I am spent. After months of tension, climax came at 12 am on November 4th. The election results were in and I had once again found myself on top. A roller coaster of sensations, this campaigning season has left me wanting more.

It is nice to have the environment on the winning side for once. What a work out, I even broke a sweat. Oh sure, there were a few lost battles, major losses that will impact San Diego's quality of life in ways we can't even begin to imagine. Victory and defeat entwined in a nasty dance where you know someone is going to get hurt.

But hey, this is what chaos is all about. We all take our chances when we enter the game. The question is, can you always respect yourself in the morning? I know I can, because I refuse to find validation by cozying up next to every sugar daddy that promises me with a hotel with a ocean view. Prostitution is, after all, the world's oldest profession. Not that I'm judging.

A long time ago I realized that nothing is free in America, and more importantly, that everything has it's price. Most things go cheap, some go cheaper, because our idea of worth is limited by our lack of understanding.

Price and cost are rarely related as we continue to withdraw from the planetary ATM. I mean, who in their right mind would complain about having money to burn? Things are perfect just the way they are.

Private property is now considered legal tender, and because of this open space is seen as a wasteful use of resources. Prop B failed because it makes no economic sense to leave land alone. To afford your piece of property you have to exploit it. Things need to shift 180 degrees. Development should be taxed, and open space should get the tax breaks. How is that for a concept?

Considering that profit is a human construct, to expect nature to pay it's own way is rather like asking humans beings to take only their share.
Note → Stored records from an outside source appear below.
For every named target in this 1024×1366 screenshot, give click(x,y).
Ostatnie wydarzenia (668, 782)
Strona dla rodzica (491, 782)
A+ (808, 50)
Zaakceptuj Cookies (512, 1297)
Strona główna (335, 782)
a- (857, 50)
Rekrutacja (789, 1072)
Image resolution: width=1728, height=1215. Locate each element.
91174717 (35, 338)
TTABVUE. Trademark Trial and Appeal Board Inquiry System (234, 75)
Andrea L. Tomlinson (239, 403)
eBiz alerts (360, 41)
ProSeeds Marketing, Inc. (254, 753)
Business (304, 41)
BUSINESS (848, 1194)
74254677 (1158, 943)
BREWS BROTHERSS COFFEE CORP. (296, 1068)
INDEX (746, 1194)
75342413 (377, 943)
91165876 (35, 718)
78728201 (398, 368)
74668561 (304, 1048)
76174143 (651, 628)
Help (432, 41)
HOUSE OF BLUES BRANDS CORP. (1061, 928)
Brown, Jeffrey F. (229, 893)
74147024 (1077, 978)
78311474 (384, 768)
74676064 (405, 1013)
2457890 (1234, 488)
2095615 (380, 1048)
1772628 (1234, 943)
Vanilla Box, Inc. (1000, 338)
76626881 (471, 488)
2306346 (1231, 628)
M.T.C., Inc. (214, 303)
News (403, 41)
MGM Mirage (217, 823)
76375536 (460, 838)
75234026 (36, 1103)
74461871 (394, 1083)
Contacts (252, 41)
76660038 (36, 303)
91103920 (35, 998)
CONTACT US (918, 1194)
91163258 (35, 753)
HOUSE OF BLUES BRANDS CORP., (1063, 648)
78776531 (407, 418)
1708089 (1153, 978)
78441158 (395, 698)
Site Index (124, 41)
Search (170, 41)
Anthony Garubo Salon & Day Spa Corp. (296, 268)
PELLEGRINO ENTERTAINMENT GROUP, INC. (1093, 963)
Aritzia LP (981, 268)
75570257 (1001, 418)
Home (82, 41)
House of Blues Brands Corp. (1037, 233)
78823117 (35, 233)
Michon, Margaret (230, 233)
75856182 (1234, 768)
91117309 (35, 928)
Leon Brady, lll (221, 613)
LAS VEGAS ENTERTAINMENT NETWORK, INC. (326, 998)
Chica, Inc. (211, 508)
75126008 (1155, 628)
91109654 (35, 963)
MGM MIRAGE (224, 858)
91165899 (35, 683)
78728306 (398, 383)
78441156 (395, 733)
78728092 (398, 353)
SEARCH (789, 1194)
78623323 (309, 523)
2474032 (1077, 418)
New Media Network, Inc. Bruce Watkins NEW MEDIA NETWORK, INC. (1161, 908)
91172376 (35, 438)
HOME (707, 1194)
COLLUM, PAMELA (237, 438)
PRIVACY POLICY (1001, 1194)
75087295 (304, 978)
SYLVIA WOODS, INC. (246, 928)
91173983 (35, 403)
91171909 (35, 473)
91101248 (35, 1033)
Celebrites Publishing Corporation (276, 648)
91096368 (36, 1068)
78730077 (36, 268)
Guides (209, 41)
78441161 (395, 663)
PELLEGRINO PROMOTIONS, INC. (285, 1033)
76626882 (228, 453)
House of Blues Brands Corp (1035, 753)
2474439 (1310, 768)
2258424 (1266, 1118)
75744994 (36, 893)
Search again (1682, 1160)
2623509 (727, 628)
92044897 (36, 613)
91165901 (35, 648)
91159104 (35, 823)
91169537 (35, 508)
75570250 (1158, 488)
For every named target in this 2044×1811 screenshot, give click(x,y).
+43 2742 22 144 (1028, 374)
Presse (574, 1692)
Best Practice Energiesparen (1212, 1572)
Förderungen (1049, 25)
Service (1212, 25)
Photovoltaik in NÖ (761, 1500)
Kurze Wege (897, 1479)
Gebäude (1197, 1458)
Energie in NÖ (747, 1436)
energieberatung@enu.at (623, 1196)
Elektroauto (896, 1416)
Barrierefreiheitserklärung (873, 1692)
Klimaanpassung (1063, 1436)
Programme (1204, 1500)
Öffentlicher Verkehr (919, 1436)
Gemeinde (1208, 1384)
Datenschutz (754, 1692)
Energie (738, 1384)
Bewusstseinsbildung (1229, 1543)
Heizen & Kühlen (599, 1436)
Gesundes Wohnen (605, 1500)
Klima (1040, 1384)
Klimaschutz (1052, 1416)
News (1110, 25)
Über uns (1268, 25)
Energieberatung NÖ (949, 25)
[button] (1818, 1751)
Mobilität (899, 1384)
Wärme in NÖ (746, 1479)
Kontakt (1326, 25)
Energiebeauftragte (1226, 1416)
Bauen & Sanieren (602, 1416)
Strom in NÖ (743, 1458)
The reason I supported the Rural Heritage and Watershed Initiative was because I felt that we should make do with the space we already inhabit. If our populations continue to grow, it is time to start stacking. As odd as this may seem, there are other species on this planet, and they too need a place to live. And I'm not talking about zoos.

So, now that I am done wallowing in my upset, let's look at the positive outcomes of the recent election. Barbara Boxer was returned to the Senate. Gray Davis saved us from the cluelessness of another Republican Governor. In the races for Governor and Lieutenant Governor, the Green Party candidates came in third with 3 percent of the vote. Not bad for a bunch of tree huggers. The German Greens are proof of what we can achieve. It is just a matter of time.

Here in coastal North County we had the sense to elect individuals such as Dennis Holz and Christy Guerin to the Encinitas City Council, and re-elect Mark Whitehead in Del Mar. As for Oceanside and Carlsbad, all the pro-development incumbents were re-elected so we can assume those cities will continue to build their tourist traps at the rest of our expense.

At least in coastal North County south of Carlsbad, that is we are beginning to rethink our priorities. That is a good thing. By concentrating on improving our quality of life, instead of the quantity of lives, we will save ourselves from the discomfort that always follows gluttony. Manchester Resort and Lego Land are temples of consumption that the rest of us will have to live with. Oh sure, they look good on paper, but with the profit comes the pain. I just hope Del Mar, Encinitas, and Solana Beach can be spared the indignity of Anaheim, which Oceanside and Carlsbad seem to be courting.

In the City of San Diego, Prop C will change the face of downtown. This, ladies and gentlemen, is what high density can offer. Padre fans are going to have to take mass transit if the don't want to spend the first three innings looking for a place to park. I also applaud the work of those who worked on getting Props K, M, and N passed. This just goes to show what can be accomplished when environmental and development communities come together.

Now that we have made some gains, we have to make sure our momentum stays focused. We have a lot of messes to clean up. We must continue to work at shifting the paradigm, and to do this those of us who have been denied a place at the table must come forward to help those we elected to office. First up, there is a meeting at Encinitas City Hall on November 19th at 7:00 PM in the Poinsettia Room. On the agenda is the daylighting of Cottonwood Creek. Here is a chance to make sure environmental restoration is part of the new status quo.

Hope springs eternal, now if we only can get Cottonwood Creek to spring back to life.